Dataset entries
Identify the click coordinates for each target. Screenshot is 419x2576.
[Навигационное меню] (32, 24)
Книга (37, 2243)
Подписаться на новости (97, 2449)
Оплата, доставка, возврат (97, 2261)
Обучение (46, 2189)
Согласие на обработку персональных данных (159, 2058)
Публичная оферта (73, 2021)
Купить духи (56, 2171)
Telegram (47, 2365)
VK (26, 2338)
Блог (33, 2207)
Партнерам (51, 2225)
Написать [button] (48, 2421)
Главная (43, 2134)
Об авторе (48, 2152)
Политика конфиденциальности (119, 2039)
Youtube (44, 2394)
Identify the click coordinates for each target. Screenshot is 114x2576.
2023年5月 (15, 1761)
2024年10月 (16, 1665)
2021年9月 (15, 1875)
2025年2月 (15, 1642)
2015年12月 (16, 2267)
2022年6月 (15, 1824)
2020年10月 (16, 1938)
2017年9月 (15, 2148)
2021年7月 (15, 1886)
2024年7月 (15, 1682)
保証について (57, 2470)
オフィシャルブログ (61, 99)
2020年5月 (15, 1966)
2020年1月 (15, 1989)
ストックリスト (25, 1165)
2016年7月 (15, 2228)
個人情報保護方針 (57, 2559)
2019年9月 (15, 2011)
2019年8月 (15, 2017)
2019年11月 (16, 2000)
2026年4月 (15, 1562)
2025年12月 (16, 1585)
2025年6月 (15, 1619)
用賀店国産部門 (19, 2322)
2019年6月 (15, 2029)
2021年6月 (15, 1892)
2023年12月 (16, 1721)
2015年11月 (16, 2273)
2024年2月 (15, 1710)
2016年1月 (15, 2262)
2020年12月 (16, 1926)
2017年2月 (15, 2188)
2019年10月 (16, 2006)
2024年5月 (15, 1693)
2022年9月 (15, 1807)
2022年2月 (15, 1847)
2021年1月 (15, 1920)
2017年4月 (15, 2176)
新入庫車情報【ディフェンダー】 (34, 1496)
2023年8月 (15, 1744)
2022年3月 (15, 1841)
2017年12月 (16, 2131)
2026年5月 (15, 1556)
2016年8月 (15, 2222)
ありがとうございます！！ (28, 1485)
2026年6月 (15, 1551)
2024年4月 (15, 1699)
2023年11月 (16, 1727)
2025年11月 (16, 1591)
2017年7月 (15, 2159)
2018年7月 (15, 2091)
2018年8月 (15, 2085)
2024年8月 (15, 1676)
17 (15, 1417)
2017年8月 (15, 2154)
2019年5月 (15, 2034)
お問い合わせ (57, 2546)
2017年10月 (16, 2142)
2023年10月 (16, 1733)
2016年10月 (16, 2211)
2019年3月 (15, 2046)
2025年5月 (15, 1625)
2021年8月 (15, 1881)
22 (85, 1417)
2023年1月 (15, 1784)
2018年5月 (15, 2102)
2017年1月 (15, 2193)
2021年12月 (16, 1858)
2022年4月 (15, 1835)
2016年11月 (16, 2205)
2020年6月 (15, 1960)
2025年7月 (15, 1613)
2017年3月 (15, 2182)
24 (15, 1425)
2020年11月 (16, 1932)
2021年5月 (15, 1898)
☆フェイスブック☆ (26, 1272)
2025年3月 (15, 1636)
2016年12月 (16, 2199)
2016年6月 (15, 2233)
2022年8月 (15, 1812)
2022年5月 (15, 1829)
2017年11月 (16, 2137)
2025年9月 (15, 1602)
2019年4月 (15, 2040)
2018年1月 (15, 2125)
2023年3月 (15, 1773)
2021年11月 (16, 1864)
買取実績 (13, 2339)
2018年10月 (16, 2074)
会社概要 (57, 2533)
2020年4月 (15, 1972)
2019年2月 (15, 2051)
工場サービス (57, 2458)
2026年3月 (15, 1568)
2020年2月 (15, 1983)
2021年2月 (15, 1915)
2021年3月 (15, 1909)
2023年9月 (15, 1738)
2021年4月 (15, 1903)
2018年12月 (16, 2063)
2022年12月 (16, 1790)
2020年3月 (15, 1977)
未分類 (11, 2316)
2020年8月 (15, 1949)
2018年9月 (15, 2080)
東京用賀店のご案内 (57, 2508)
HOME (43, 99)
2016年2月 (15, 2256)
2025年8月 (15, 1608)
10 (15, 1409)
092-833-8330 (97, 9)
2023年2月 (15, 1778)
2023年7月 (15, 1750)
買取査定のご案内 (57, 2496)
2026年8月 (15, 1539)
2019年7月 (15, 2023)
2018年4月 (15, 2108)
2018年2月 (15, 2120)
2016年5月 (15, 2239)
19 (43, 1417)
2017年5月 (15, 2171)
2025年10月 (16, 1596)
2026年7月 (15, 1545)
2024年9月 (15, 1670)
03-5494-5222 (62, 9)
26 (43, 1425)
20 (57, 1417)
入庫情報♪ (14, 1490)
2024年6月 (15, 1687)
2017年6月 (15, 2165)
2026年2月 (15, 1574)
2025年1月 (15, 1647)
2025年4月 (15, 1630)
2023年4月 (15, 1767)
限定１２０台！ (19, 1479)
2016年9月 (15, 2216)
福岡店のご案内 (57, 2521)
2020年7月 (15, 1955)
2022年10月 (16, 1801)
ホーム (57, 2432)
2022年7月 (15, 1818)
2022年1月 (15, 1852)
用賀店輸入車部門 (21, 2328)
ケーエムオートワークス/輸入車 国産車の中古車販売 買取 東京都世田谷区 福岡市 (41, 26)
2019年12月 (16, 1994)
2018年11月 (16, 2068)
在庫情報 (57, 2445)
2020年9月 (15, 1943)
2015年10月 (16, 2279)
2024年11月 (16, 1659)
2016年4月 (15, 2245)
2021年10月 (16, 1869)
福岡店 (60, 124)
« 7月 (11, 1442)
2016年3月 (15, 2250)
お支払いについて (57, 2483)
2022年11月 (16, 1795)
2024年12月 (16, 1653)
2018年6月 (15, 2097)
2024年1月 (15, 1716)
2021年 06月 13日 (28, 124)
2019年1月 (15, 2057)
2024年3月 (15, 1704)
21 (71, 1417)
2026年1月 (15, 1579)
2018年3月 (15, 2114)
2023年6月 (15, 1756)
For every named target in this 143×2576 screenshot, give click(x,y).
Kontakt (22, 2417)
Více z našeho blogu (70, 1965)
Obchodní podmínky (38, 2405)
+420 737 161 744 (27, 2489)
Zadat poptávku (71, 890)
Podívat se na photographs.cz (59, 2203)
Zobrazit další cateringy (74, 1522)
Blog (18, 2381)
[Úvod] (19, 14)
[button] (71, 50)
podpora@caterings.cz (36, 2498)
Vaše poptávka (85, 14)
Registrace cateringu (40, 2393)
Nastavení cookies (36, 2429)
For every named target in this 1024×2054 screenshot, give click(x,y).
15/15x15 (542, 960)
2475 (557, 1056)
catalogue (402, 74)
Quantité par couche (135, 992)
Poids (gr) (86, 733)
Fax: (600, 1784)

**INSTRUCTIONS TO FOLLOW**
Copy the lines above exactly, beginning at the line that has "Согласие на обработку" and stopping after the line that has "2025年2月 (15, 1642)", and omit the rest.

**SOLUTION FOR THIS PROBLEM**
Согласие на обработку персональных данных (159, 2058)
Публичная оферта (73, 2021)
Купить духи (56, 2171)
Telegram (47, 2365)
VK (26, 2338)
Блог (33, 2207)
Партнерам (51, 2225)
Написать [button] (48, 2421)
Главная (43, 2134)
Об авторе (48, 2152)
Политика конфиденциальности (119, 2039)
Youtube (44, 2394)
Identify the click coordinates for each target. Screenshot is 114x2576.
2023年5月 (15, 1761)
2024年10月 (16, 1665)
2021年9月 (15, 1875)
2025年2月 (15, 1642)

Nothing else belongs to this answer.